Bien se dice que si uno tiene un arma de fuego, tarde o temprano terminará usándola. Y si se trata de un menor de edad en las barriadas humildes de Panamá y otros lugares de Latinoamérica, las armas de fuego han pasado a ser el reemplazo de los juguetes.
En cualquier esquina estamos viendo actos de violencia extrema con y sin motivos. Ya sea en la tienda del chino para robar, en las esquinas oscuras de los barrios para enfrentarse a los "enemigos", o a plena luz del día porque "tal tipo me cayó mal", muchos de niños están dejando tras de ellos una pila de cadáveres, y al mismo tiempo labrándose un futuro negro a punta de plomazos.
Es que en una sociedad en la que la marginación se hace cada vez mayor, en la juventud está afincándose con más fuerza la percepción de que hay que quitarle a los demás para conseguir lo propio, y que la violencia es la única forma para conseguirlo. Del mismo modo, el respeto y el prestigio en el barrio se consigue siendo no solo el más vivo, sino el más temido. Aquí es donde entran las armas.
La ley del revólver, que regía en el viejo oeste, ha vuelto, pero no en las pantallas de las películas viejas, sino en nuestras propias barriadas. Y ya no son los vaqueros los que disparan. Ahora las detonaciones las hacen niños de 15 y 16 años, quienes aprendieron de la vida de la gente menos indicada, en vez de sus padres y sus maestros.

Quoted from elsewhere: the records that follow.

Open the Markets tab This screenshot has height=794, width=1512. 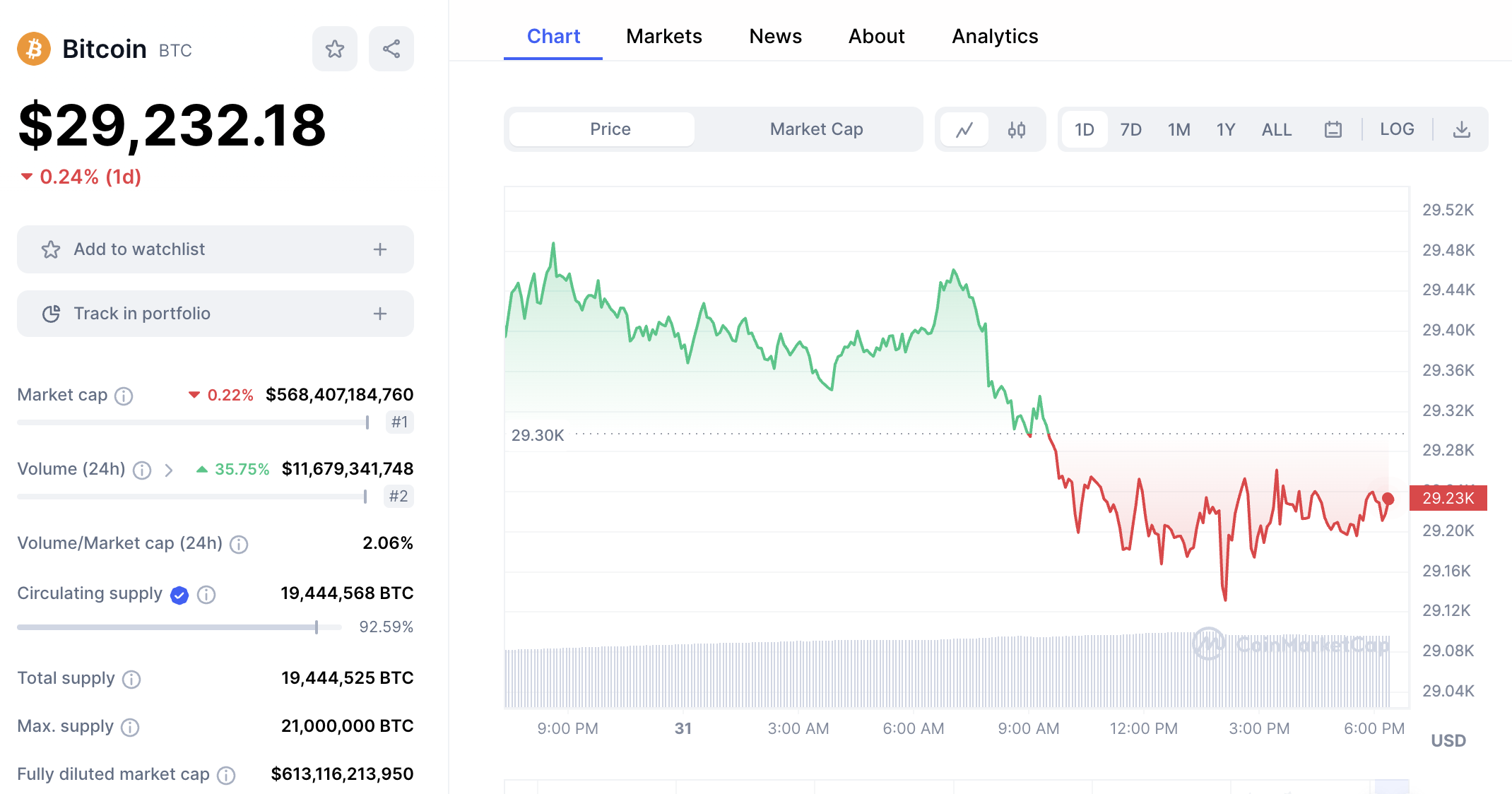click(663, 36)
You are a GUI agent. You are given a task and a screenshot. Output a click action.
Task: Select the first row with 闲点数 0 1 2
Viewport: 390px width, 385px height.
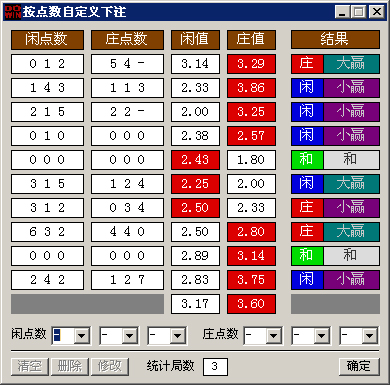47,64
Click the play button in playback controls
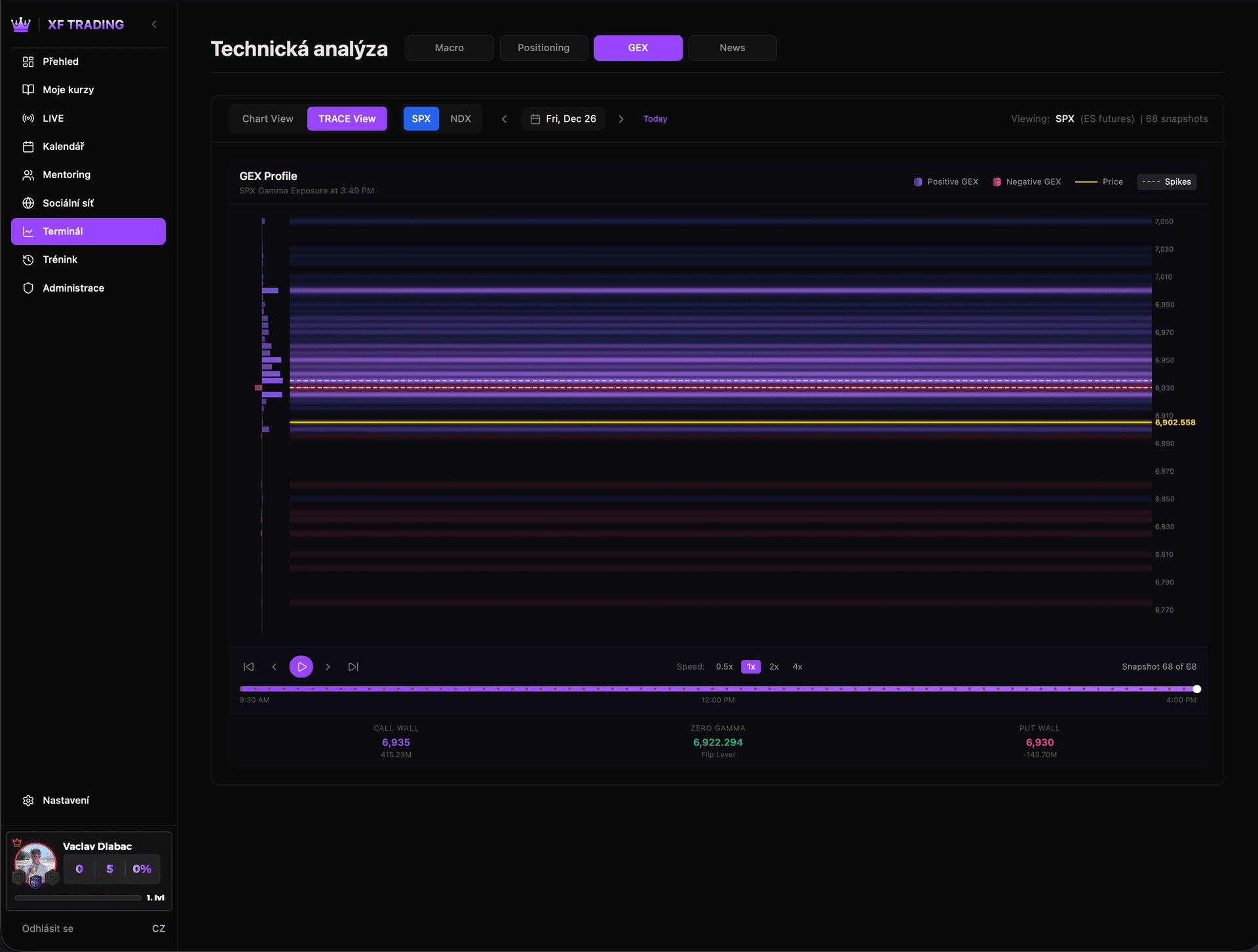The image size is (1258, 952). click(x=301, y=666)
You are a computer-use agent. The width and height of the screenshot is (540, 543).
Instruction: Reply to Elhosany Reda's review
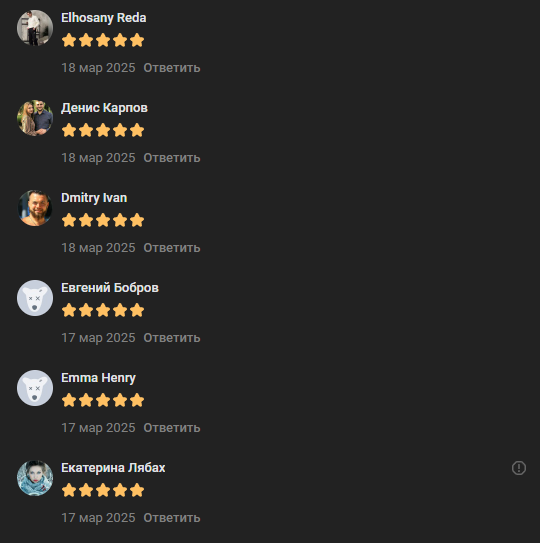172,68
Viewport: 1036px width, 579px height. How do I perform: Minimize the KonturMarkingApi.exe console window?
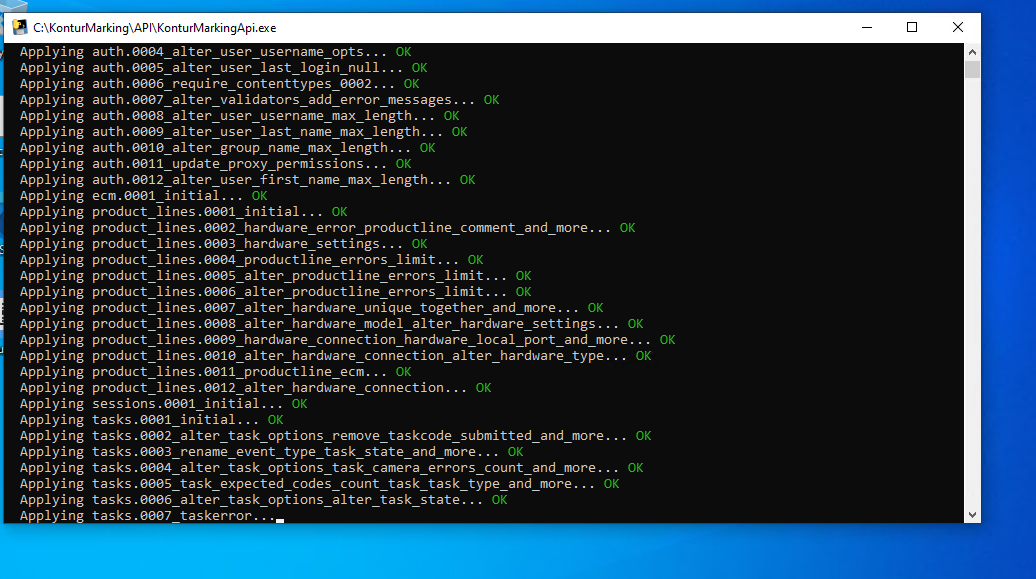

¿Como se compone una sociedad cuando sus valores están tan distorsionados? Habría que tener la voluntad política para dar un giro social a las prioridades de los gobiernos, y diseñar y desarrollar planes de inclusión social que les den a los jóvenes las oportunidades que hoy en día no hay en los guetos. También se requeriría de una reforma educativa y una reforma moral. Lo que sí es claro, es que tal vez la descomposición social total de los panameños podría estar tan cerca como una generación más. Cuando los niños comiencen con regularidad a apuntar las armas contra sus propios padres, sabremos que ya es demasiado tarde.